The fact that the CIA carried out a detailed follow-up of Cubana de Aviación flights bound for the archipelago was not an isolated action, since in that decade the Agency built in Florida the largest operations center in the western hemisphere against the island: the JM-Wave Station.
In January 1962, Operation Mongoose was launched, which included espionage, terrorism and subversion actions aimed at putting an end to the Revolution.
These actions covered the entire social, political, military and economic life of the Greater Antilles. They were carried out in the decade mentioned above, and continued after the defeat of Mongoose and the disappearance of JM-Wave, up to the present day.
We should not be surprised by the crudeness of this type of revelations. Cuba is a permanent target of interest of the Intelligence Community of that northern country.
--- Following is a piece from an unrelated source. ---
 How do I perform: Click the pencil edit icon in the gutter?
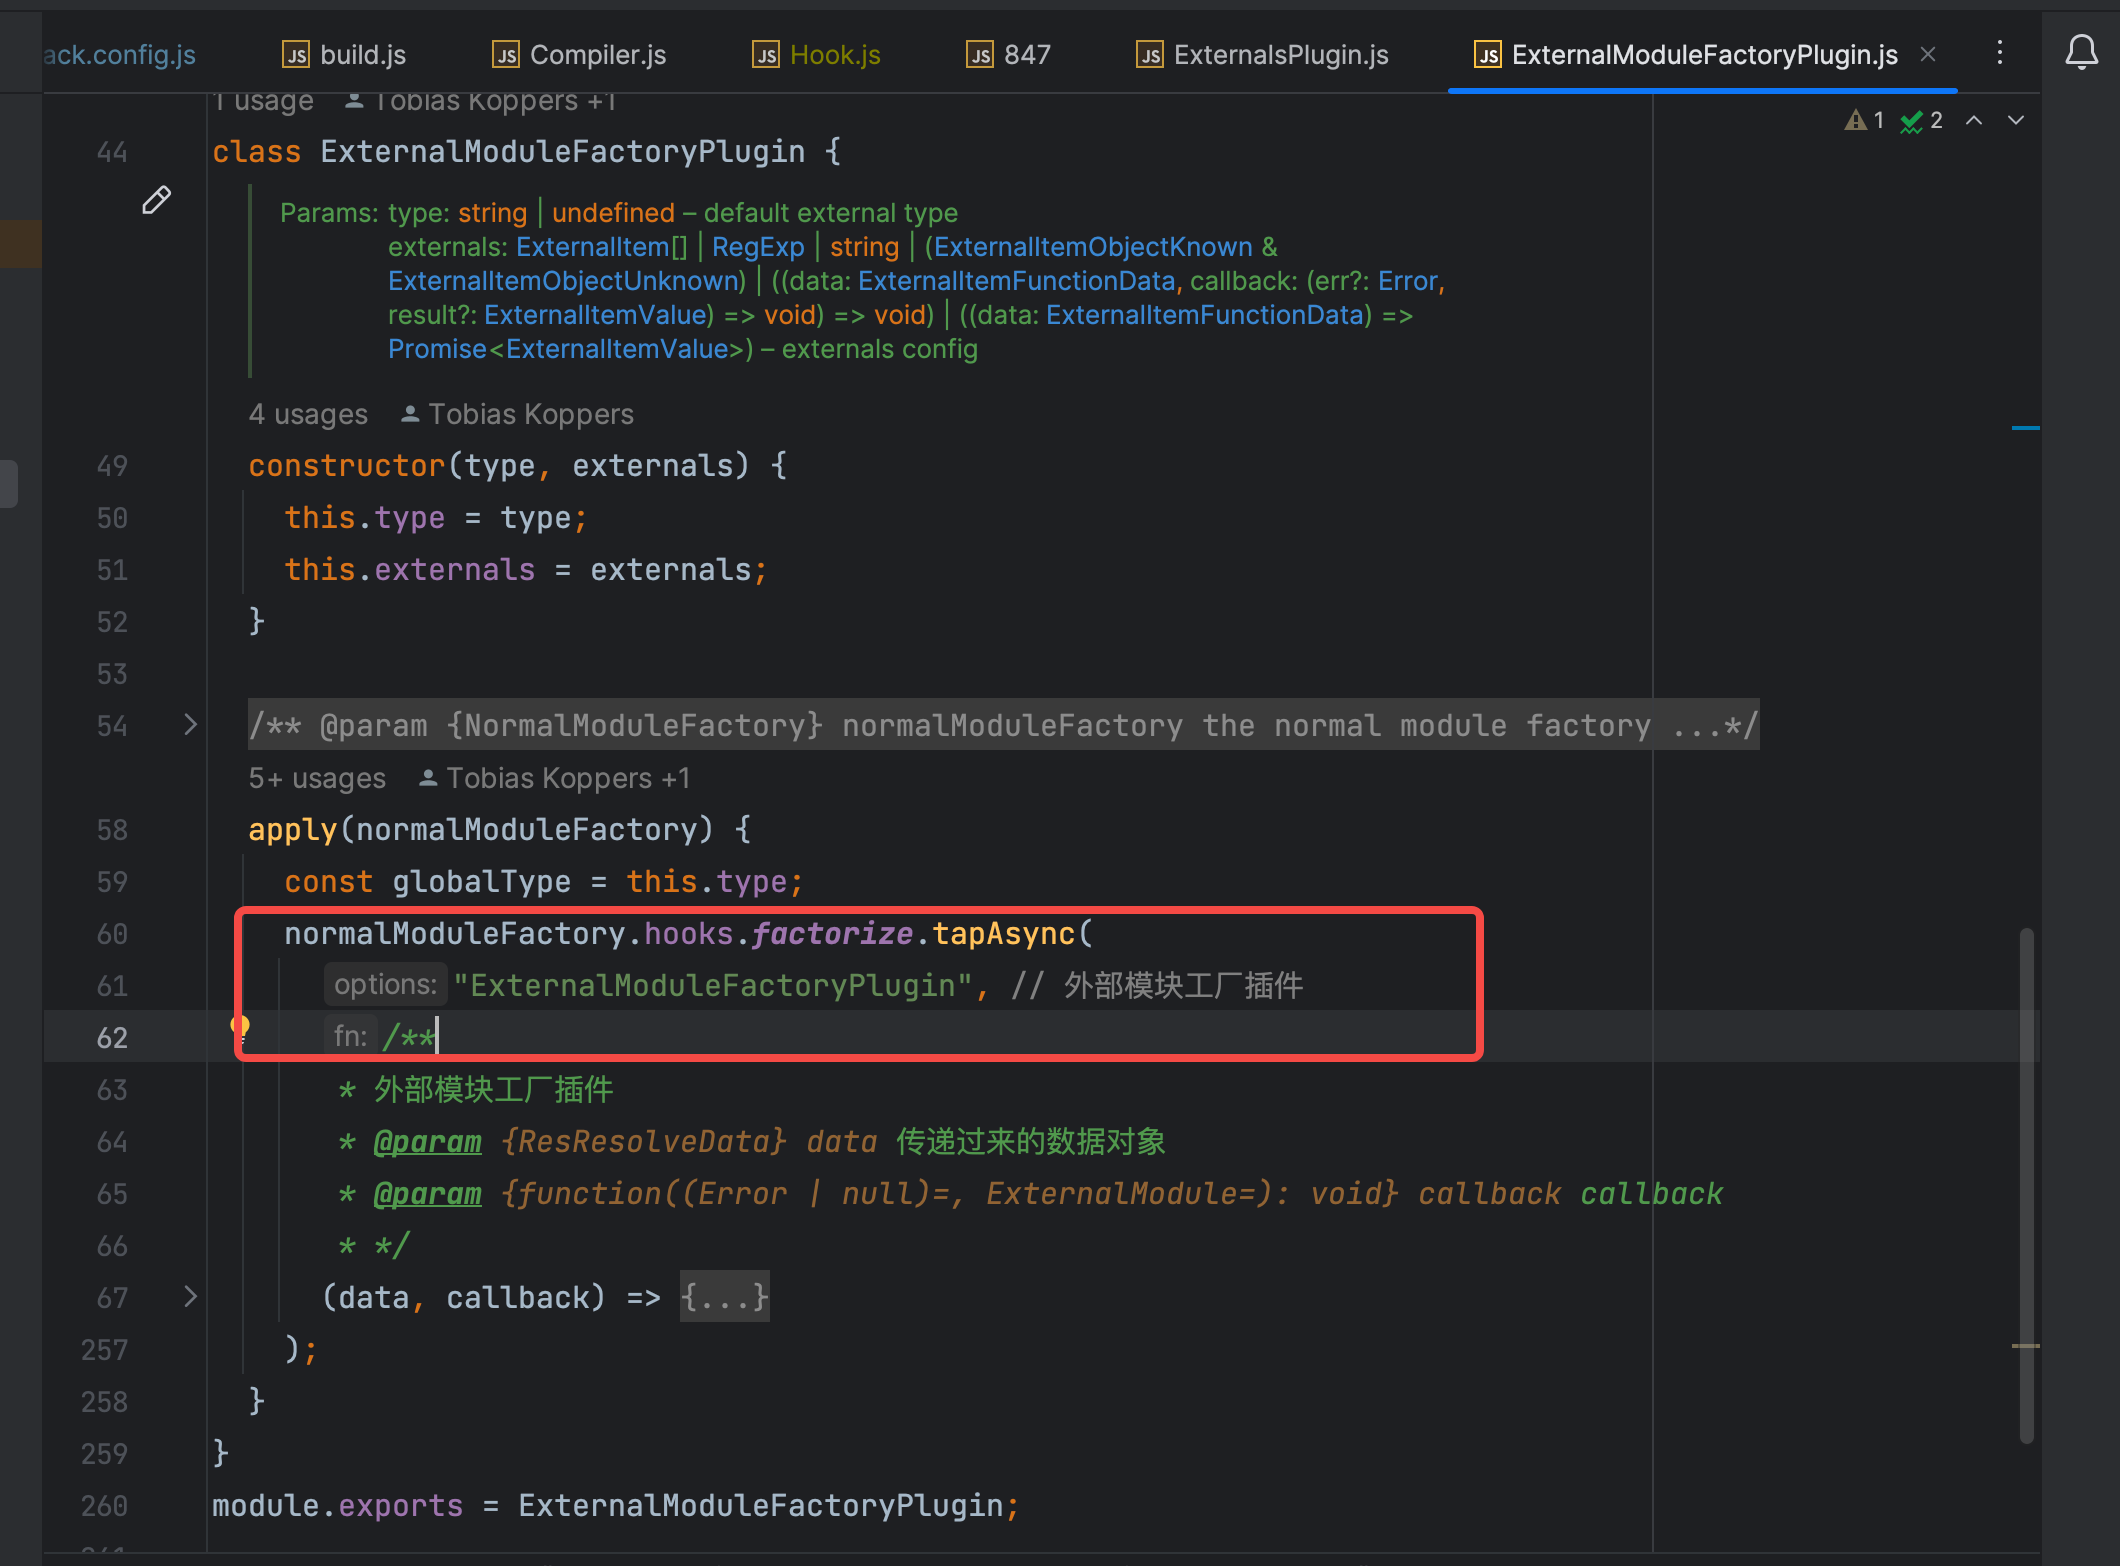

The entire arsenal of its agencies, including the CIA, has worked and continues to work hand in hand with its allies and front men to defeat the Cuban socialist project.
Not long ago, an investigation by the Colombian magazine Raya revealed an espionage program against the largest of the Antilles, by Colombian military intelligence agencies and with the interests of U.S. agents, called Espionaje Internacional: Objetivo Cuba (International Espionage: Objective Cuba), according to Razones de Cuba.
The publication revealed how Cuban diplomats and officials, leftist political leaders, journalists and social leaders were spied on.
In these times when what Edward Snowden defined as Permanent Surveillance Capitalism dominates, or what is the same, the massive surveillance of entire nations, and what Ignacio Ramonet baptized as The Surveillance Empire, watching over information security and denouncing Washington’s actions in this field become a strategic issue for Cuba.